Türkiye İstatistik Kurumu (TÜİK), Avrupa Birliği’ne uyum
amaçlı ‘Gelir ve Yaşam Koşulları Araştırması’ için örnek
fertleri dört yıl boyunca izledi. 2006-2007 dönemine ait son veriler çarpıcı
sonuçlar ortaya koydu...
Fertler gelirlerine göre küçükten büyüğe doğru sıralanarak beş gruba ayrıldı.
‘Geliri en düşük’ olan ilk yüzde yirmilik grubun toplam gelirden aldığı pay,
2007’de yüzde 5.8 olarak tespit edildi. Bu grubun geliri en yüksek yüzde
yirmilik dilimle arasındaki fark da çaprıcı. Son yüzde yirmilik grup, toplam
gelirin yüzde 46.9’una sahip ve toplam gelirden en alttaki grubun 8.1 katı daha
fazla pay alıyor.
Araştırma sonucuna göre bir haneye yıllık ortalama 8 bin 50 lira düşüyor.

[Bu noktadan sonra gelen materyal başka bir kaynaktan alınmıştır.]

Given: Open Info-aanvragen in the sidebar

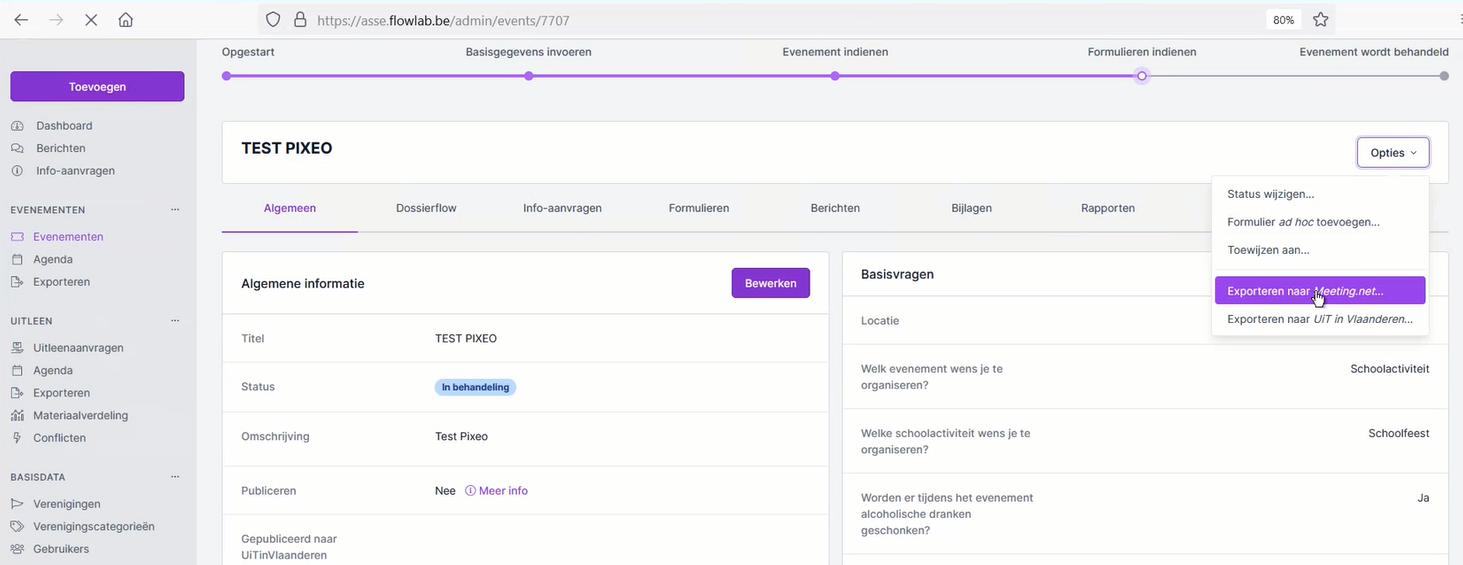Looking at the screenshot, I should click(x=75, y=171).
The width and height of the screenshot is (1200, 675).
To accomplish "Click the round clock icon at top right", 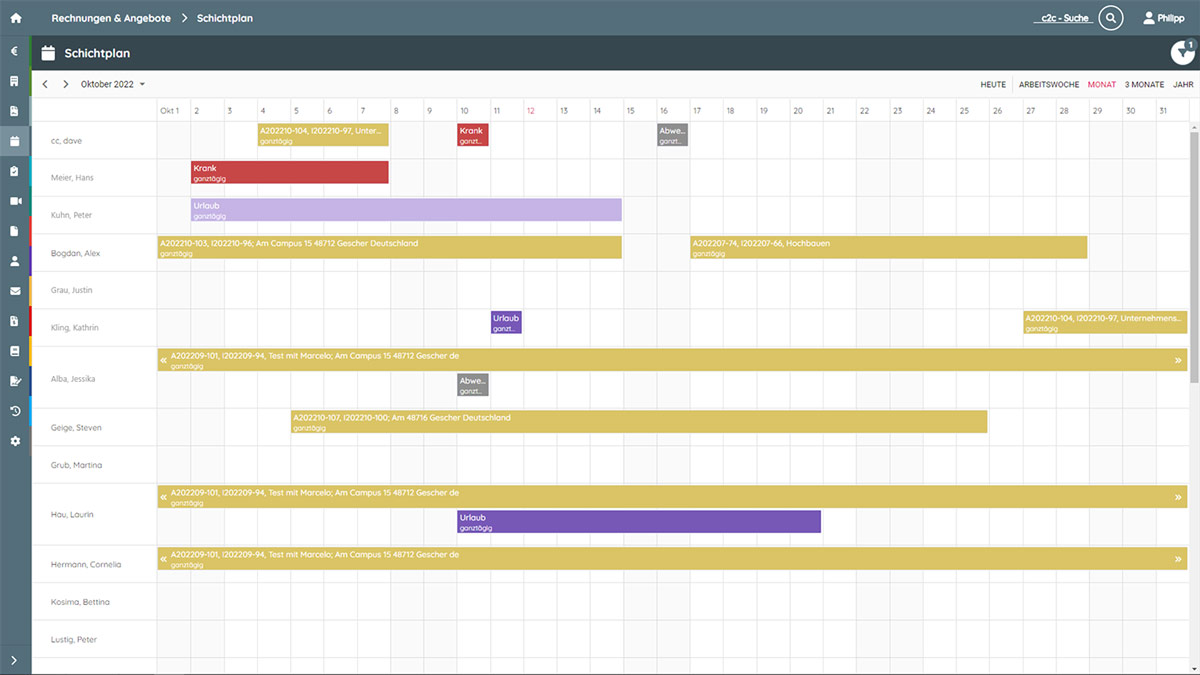I will tap(1182, 52).
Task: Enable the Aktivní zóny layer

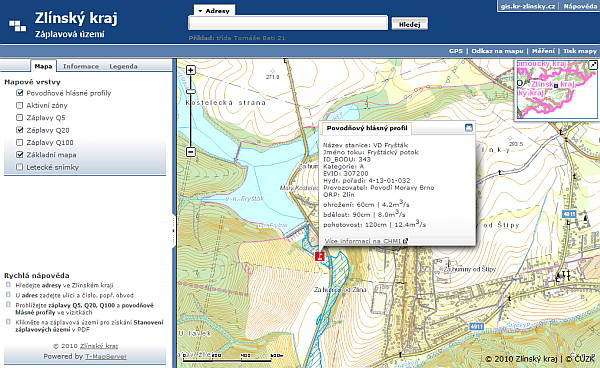Action: coord(20,105)
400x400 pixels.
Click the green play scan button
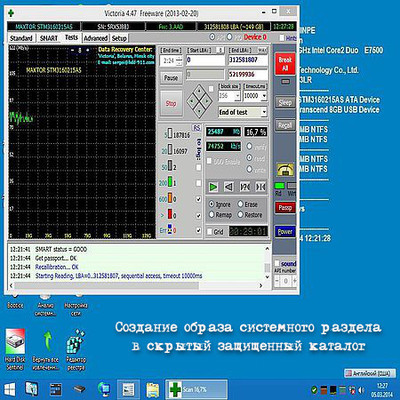tap(213, 187)
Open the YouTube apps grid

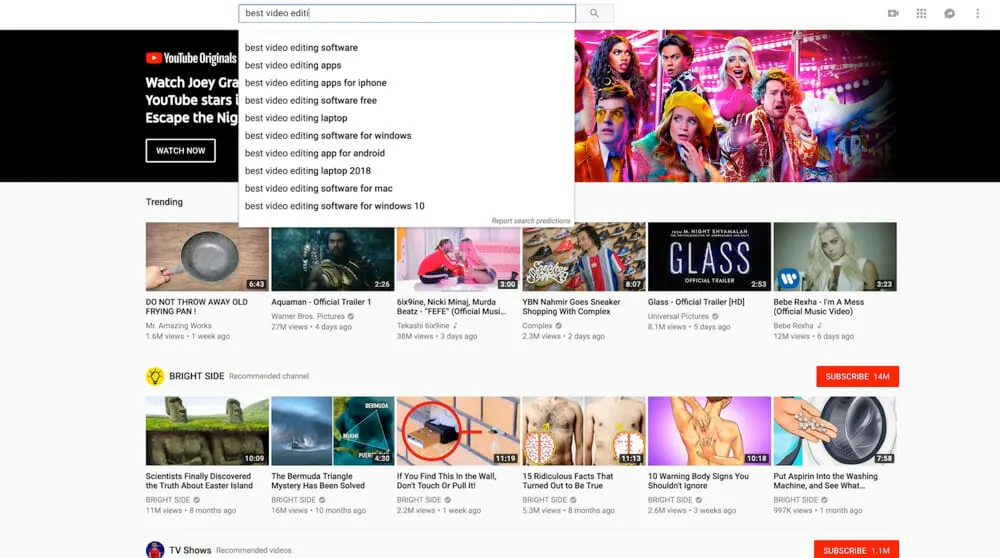pyautogui.click(x=921, y=14)
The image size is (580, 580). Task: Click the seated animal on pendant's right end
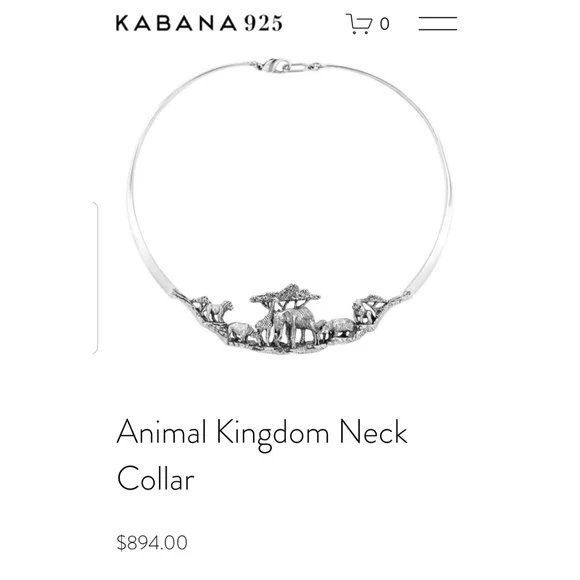[x=363, y=312]
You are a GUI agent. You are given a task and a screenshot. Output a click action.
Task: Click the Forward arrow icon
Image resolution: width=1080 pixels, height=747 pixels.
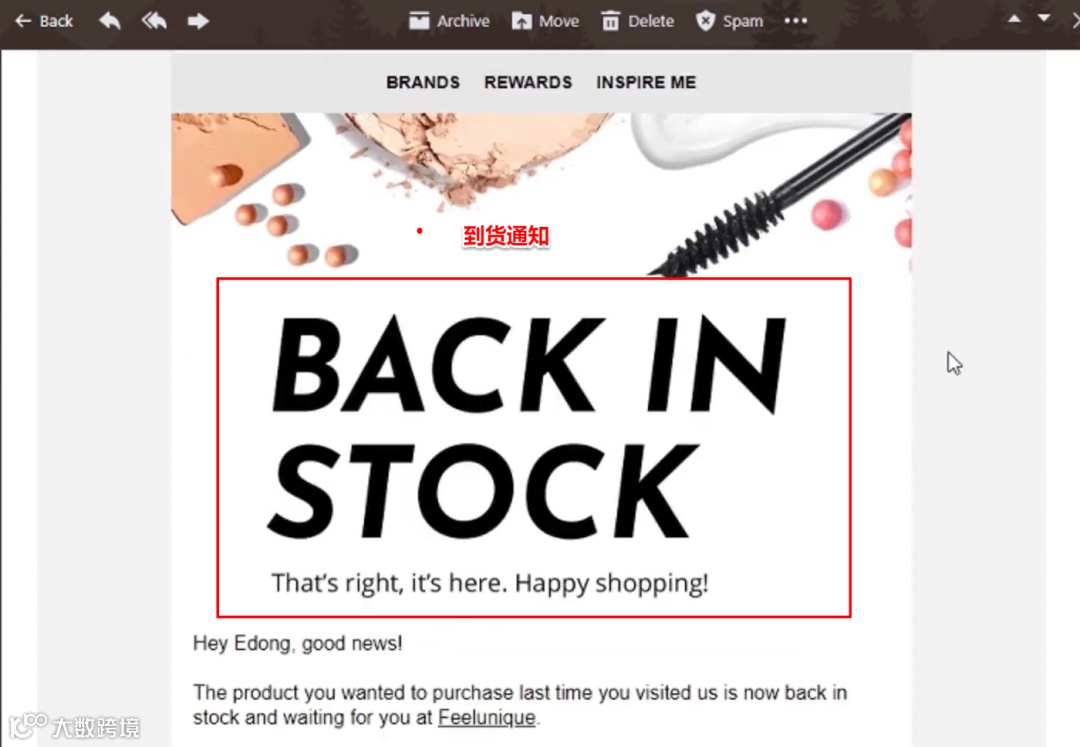pyautogui.click(x=198, y=21)
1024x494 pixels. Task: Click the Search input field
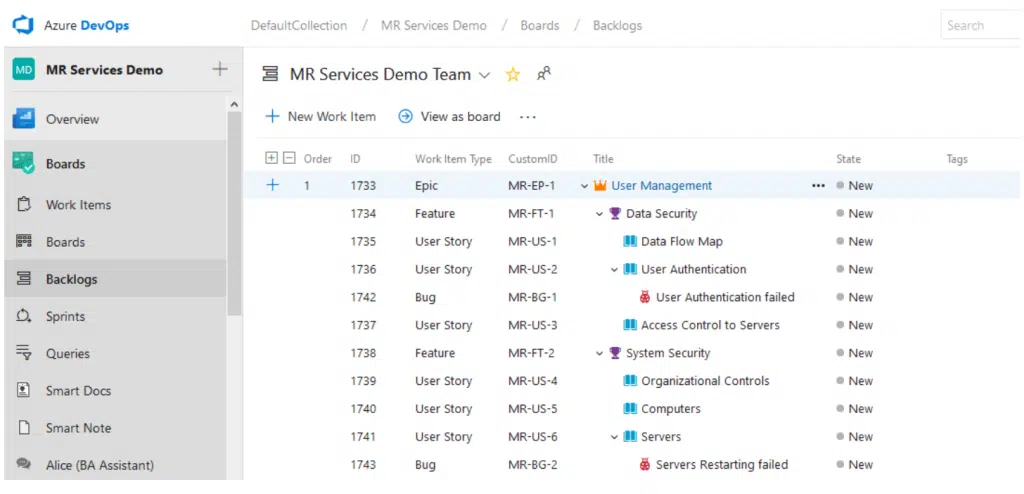[x=980, y=25]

Hane halkında en yüksek gelir 11 bin 454 lira ile İstanbul’un. En düşük gelir
ortalaması 3 bin 591 lira ile Güneydoğu Anadolu Bölgesi’nde ölçüldü. Toplam
gelir içinde en fazla pay, maaş ve ücret gelirlerinin. Maaş ve ücretlerin payı,
toplam gelirlerin yüzde 39.7’si oranında. Bu gruptaki ölçümler, çarpıcı bir
sonucu ortaya koyuyor. Sosyal transferlerin, toplam gelir içindeki payı, yarım
puana yakın artarak yüzde 18.2 oldu.
Nüfusun yüzde 20.6’sı yoksulluk sınırının altında. Nüfusun yüzde 70’i, ‘bir
haftalık tatil’ ve ‘eski mobilyalarını yenileme’ gibi ihtiyaçlarını da
karşılayamıyor.
Nüfusun 5’te biri yoksul
2007 sonuçlarına göre eşdeğer hanehalkı geliri bakımından nüfusun yüzde
20.6’sı yani her 5 kişiden 1’i yoksulluk sınırının altında. Araştırma
sonuçlarına göre kurumsal olmayan nüfusun yüzde 60.8’i kendilerine ait konutta
oturuyor.
Yüzde 39.1’inin oturduğu konutta sızdıran çatı, nemli duvarlar, çürümüş
pencere çerçevesi ve benzeri sorunlar bulunuyor. Yüzde 39.8’inin oturduğu
konutta “izolasyondan dolayı ısınma sorunu” yaşanıyor. Yüzde 55.5’inin hanesinin
taksit ödemeleri ve borçları (konut alımı ve konut masrafları dışında)
bulunuyor. Bu borç ödemeleri, yüzde 23.3’ünün hanesine çok yük getiriyor.